● **Exercise passage**:
--- --- ---
Published:Saturday | April 30, 2016 | 12:00 AMJodi-Ann Gilpin

At least one player in Jamaica's hotel industry says skill-training institutions such as HEART Trust/NTA are not able to produce the number of culinary professionals needed to fill the demand in Jamaica.

Brian Roper, general manager of Beaches Ocho Rios, located in Boscobel, St Mary, said for anyone to be successful in the culinary field, it requires creativity and innovation.

"The needs are great. There are some skills that do not necessarily exist here. Culinary skills, for example, are not available in Jamaica. It's not just St Mary, it's a shortage right across the country. It's probably the one area that Jamaica imports more skills than any other skill in hospitality. Oxtail and curry goat are great, but our visitors love diversity," he said during a Gleaner Growth Forum held at the hotel in St Mary.
--- --- ---
● **Entries supplied**:
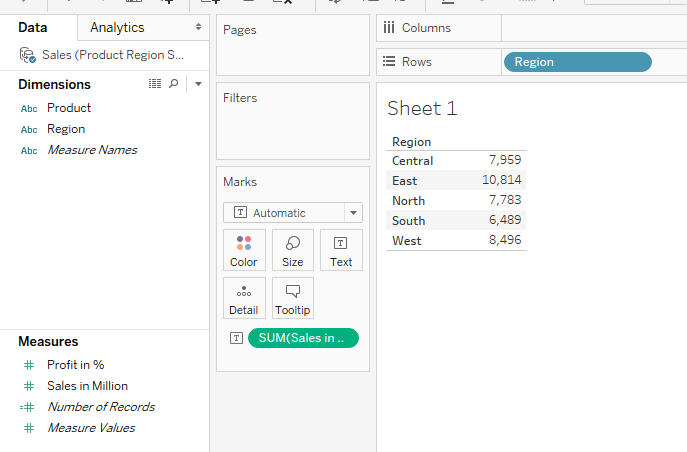Screen dimensions: 687x452
Task: Expand the Data/Analytics pane options arrow
Action: tap(198, 28)
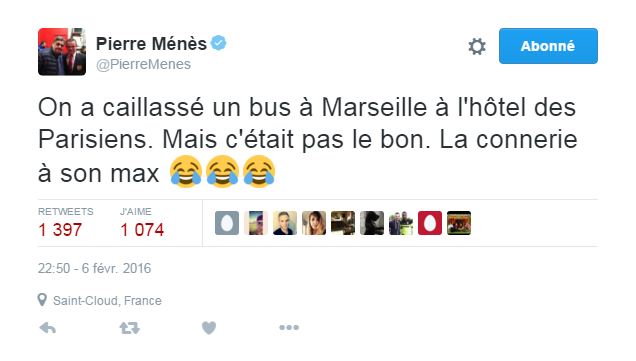
Task: Click the last avatar in the likers row
Action: tap(459, 223)
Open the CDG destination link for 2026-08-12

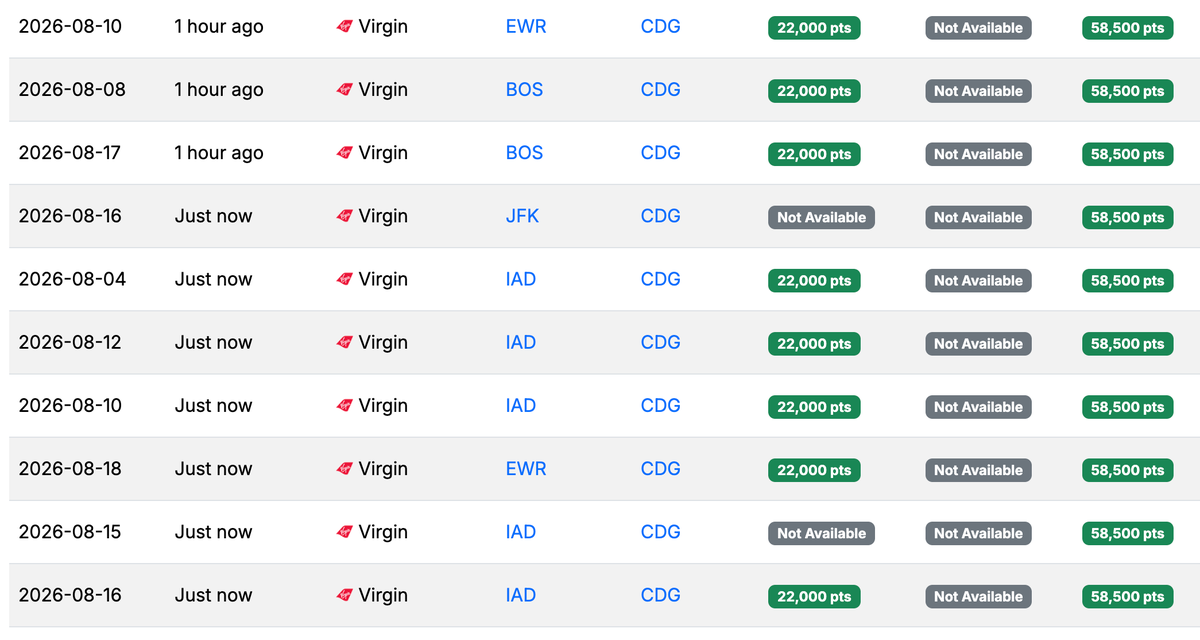[x=660, y=343]
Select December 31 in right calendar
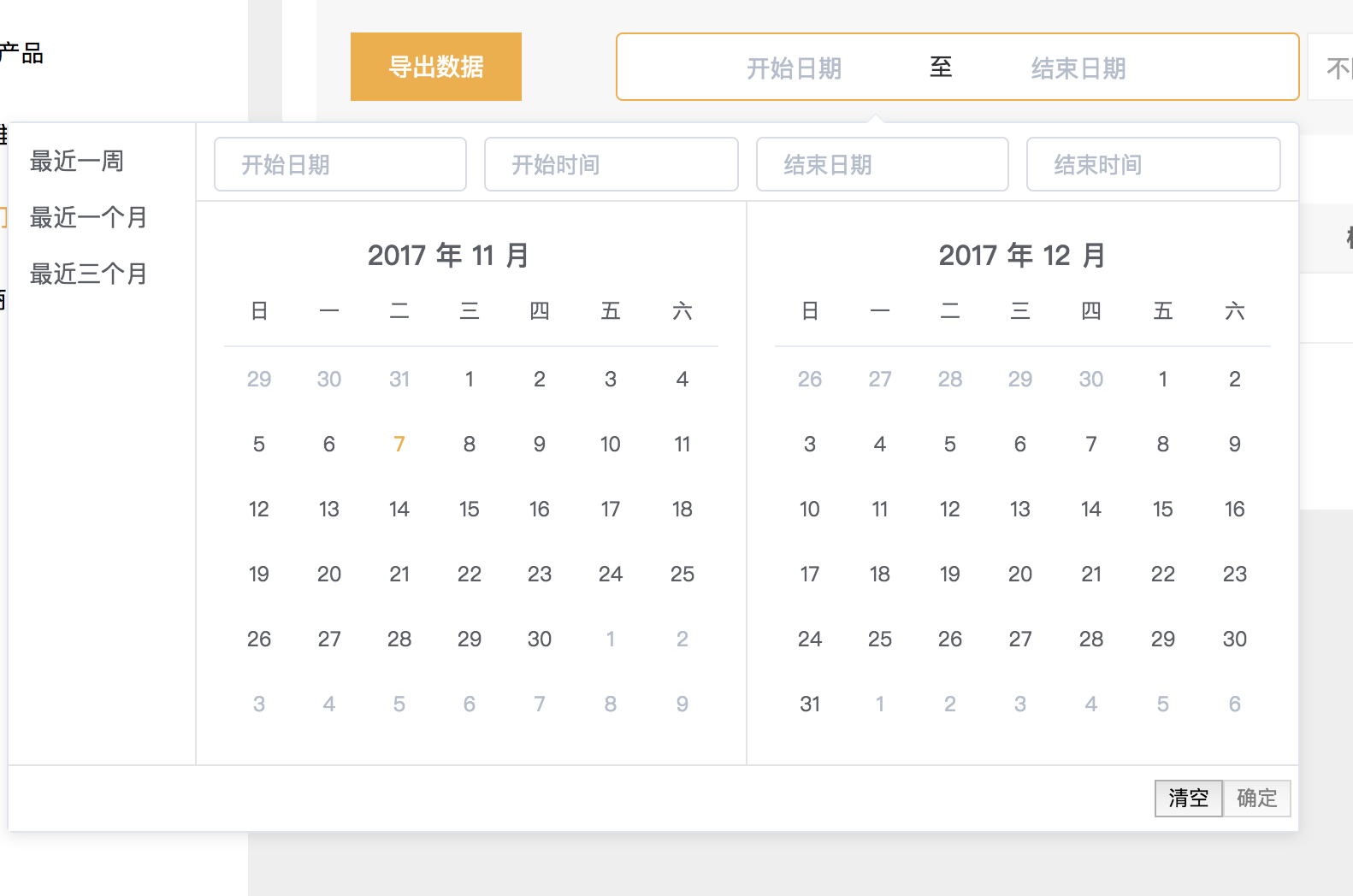Image resolution: width=1353 pixels, height=896 pixels. 810,704
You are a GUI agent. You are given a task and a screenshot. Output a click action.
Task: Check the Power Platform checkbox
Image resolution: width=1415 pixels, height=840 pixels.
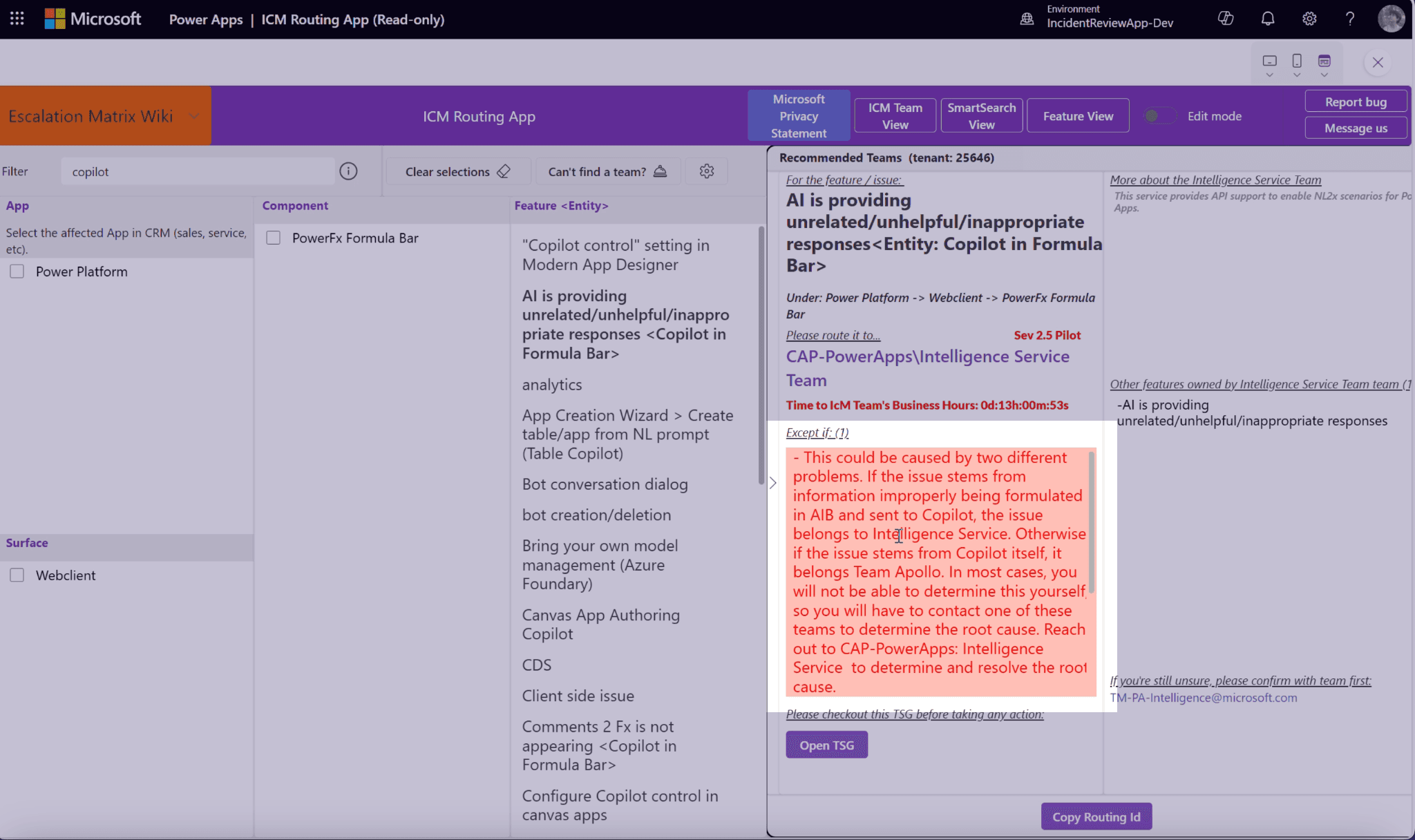17,271
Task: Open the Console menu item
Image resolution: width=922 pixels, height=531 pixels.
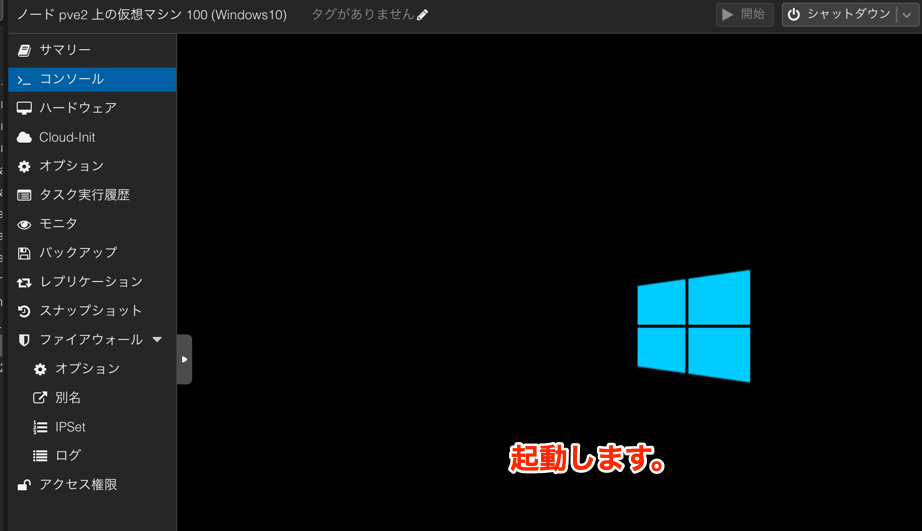Action: click(x=71, y=79)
--- --- ---
● **Work instructions**:
#1 Copy the article on Jamaica's shortage of culinary professionals word for word, starting at the words "Brian Roper, general" and stopping after "in St Mary.".
#2 Write the next part of the article on Jamaica's shortage of culinary professionals, picking up after its final sentence.

● **Task responses**:
#1
Brian Roper, general manager of Beaches Ocho Rios, located in Boscobel, St Mary, said for anyone to be successful in the culinary field, it requires creativity and innovation.

"The needs are great. There are some skills that do not necessarily exist here. Culinary skills, for example, are not available in Jamaica. It's not just St Mary, it's a shortage right across the country. It's probably the one area that Jamaica imports more skills than any other skill in hospitality. Oxtail and curry goat are great, but our visitors love diversity," he said during a Gleaner Growth Forum held at the hotel in St Mary.

#2
When asked if he believed institutions such as the HEART Trust/NTA are failing to meet the objective of training competent, skilled youngsters, his response was: "They cannot produce the numbers that are needed. Pastry chefs, among other professionals in the culinary world, are areas where we are lacking. A hotel of this size has 58 persons working in the kitchen full time and this is a small hotel. I can't imagine the numbers at the larger hotels, like Moon Palace," Roper told The Gleaner.

"HEART can't produce the number that is needed. They don't have the ability, they don't have the size, and we are forced to do our own training, but we lose them eventually because they all want to go abroad."

Roper went on to explain that the hotel has had to do its own on-the-job training so as to aid in providing quality service to customers.

He said that there is a good pool of youngsters in St Mary who, with guidance and proper training, can fill the gaps that currently exist.